Stored items
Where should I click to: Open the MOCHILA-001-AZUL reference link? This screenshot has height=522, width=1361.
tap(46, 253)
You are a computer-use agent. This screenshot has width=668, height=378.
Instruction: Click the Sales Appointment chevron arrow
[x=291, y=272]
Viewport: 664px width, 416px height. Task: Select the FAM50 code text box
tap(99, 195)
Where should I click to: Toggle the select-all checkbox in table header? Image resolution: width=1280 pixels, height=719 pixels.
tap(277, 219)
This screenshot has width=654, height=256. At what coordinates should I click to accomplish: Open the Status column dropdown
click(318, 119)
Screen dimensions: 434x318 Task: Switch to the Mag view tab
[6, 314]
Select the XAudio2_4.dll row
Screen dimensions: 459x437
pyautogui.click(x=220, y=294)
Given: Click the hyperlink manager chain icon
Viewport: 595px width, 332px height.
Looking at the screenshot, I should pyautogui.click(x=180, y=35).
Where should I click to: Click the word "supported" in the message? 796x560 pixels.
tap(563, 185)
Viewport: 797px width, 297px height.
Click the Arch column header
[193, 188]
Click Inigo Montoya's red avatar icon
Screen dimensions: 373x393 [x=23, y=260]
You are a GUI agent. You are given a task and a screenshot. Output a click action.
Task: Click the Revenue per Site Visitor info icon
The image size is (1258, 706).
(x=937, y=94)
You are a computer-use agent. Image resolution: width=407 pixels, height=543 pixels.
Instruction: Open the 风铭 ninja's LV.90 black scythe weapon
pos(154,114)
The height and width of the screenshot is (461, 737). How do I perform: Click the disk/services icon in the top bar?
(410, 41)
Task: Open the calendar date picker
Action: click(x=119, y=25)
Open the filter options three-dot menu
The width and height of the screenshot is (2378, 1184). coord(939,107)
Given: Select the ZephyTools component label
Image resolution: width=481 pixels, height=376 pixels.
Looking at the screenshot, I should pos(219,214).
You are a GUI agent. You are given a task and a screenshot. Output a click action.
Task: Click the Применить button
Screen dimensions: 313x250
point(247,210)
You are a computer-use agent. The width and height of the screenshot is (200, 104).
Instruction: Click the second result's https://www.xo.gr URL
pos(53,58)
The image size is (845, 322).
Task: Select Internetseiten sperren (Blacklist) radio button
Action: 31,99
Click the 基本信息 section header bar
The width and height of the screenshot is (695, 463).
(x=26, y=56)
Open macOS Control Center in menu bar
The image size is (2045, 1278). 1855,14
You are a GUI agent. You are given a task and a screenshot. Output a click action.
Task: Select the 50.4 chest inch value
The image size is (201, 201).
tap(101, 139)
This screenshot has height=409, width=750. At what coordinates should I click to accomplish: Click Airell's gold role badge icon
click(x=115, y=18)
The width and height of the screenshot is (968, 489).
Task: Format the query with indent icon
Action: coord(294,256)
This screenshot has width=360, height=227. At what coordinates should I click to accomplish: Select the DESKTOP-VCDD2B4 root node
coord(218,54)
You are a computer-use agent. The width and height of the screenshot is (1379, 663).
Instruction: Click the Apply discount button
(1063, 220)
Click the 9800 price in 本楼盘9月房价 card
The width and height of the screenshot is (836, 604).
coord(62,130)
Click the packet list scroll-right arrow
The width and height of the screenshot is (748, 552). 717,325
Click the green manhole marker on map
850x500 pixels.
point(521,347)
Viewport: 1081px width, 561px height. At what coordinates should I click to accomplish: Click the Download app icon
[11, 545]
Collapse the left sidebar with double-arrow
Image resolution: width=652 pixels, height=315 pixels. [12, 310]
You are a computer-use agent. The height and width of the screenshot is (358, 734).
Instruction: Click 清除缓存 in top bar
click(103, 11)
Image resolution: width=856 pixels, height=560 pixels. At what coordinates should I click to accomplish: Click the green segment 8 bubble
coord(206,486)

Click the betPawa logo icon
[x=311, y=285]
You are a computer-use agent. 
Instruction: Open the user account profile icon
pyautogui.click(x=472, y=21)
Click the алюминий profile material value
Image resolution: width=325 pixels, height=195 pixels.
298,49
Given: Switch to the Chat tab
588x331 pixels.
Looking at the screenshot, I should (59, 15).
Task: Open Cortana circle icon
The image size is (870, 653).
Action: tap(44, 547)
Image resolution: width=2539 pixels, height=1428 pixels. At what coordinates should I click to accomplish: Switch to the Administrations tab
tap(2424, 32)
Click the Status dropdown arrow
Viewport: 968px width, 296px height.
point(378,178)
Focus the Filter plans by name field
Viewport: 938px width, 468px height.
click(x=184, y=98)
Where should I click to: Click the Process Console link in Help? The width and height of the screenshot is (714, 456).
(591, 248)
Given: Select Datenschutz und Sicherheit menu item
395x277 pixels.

Your goal | Pick out all lines from the data above in which the word "agent" appears.

Answer section |
You are a computer-use agent. This screenshot has width=668, height=378.
You are a GUI agent. You are given a task and a screenshot. Output a click action.
You are a computer-use agent. Image resolution: width=407 pixels, height=543 pixels.
You are a GUI agent. You are given a task and a screenshot. Output a click action.
You are a computer-use agent. The width and height of the screenshot is (200, 104).
You are a GUI agent. You are given a task and a screenshot. Output a click action.
You are a computer-use agent. The width and height of the screenshot is (1379, 663).
You are a computer-use agent. The height and width of the screenshot is (358, 734).
You are a computer-use agent. 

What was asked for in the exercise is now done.